A lesson on lockdowns

Published November 20, 2015

by Patrick Gannon, The Insider, published in Greenville Daily Reflector, November 19, 2015.

As I drove my 5-year-old daughter to kindergarten on a recent morning, I reminded her that we were going out of town for a few days at Thanksgiving to visit family in Ohio.

Her first response: “I don’t want to miss a day of school.”

I told her she wouldn’t — that school is closed those days for the holiday — and asked her why she didn’t want to miss a day.

Her unnerving response: “I don’t want to miss another lockdown drill.”

Apparently, when she recently missed a day of kindergarten so we could attend a family member’s wedding out of state, she missed a lockdown drill, the required exercises to help schools prepare in case of the unimaginable.

When I asked her why she didn’t want to miss a drill, she replied: “Because they’re fun.”

Needless to say, I was heartbroken.

When I asked her if she knew what a lock-down drill was for, she said: “I have no idea.”

Then, a few moments later, she said: “It’s in case a bad guy comes in our classroom.”

A “code red,” she explained, is when everyone has to find a place to hide.

Even more heartbreaking, especially in light of everything going on in the world today.

Growing up in Ohio in the 1970s and 1980s, I remember fire drills and tornado drills — when we put hard-cover books over our heads and necks to protect us from flying objects or glass.

I don’t remember lockdown drills, and I’m almost positive we didn’t have them or anything like them.

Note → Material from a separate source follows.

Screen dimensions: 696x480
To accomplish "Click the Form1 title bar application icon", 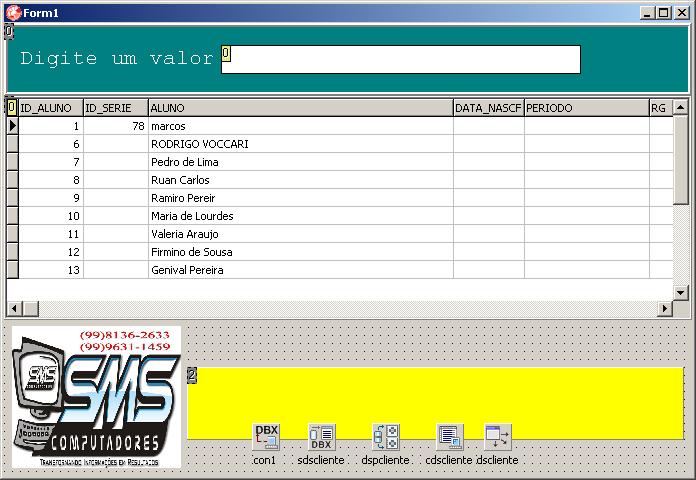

While lockdown drills have been conducted for years in North Carolina schools, they are now required at every school in every district at least once a year. Language in the state budget approved this year requires drills to include a “practice school lockdown due to an intruder on school grounds.”

The N.C. Center for Safer Schools, part of the Department of Public Safety, sends out training and guidance to schools so principals, teachers and others know what procedures to follow in certain situations and can teach students the same.

“It is a requirement that school districts take this very seriously,” said Ben Matthews, deputy CFO for operations at the Department of Public Instruction.

The state doesn’t keep statistics on the number of actual lockdown taking place at schools, Matthews said. But the majority of them occur when a crime takes place near a school and a suspect is on loose in the vicinity of a school. Lockdowns have also been implemented in certain emergency situations, such as train derailments with chemical spills.

These drills are a no-brainer in today’s times. I applaud all those who work hard to keep children safe in classrooms.

My guess is that my daughter and other young students across the state don’t fully grasp the need for these drills.

But then again, maybe I’m underestimating how smart and observant kids are these days. Perhaps they do understand.

And that is truly heartbreaking.

Patrick Gannon writes about North Carolina government and politics for the Capitol Press Association.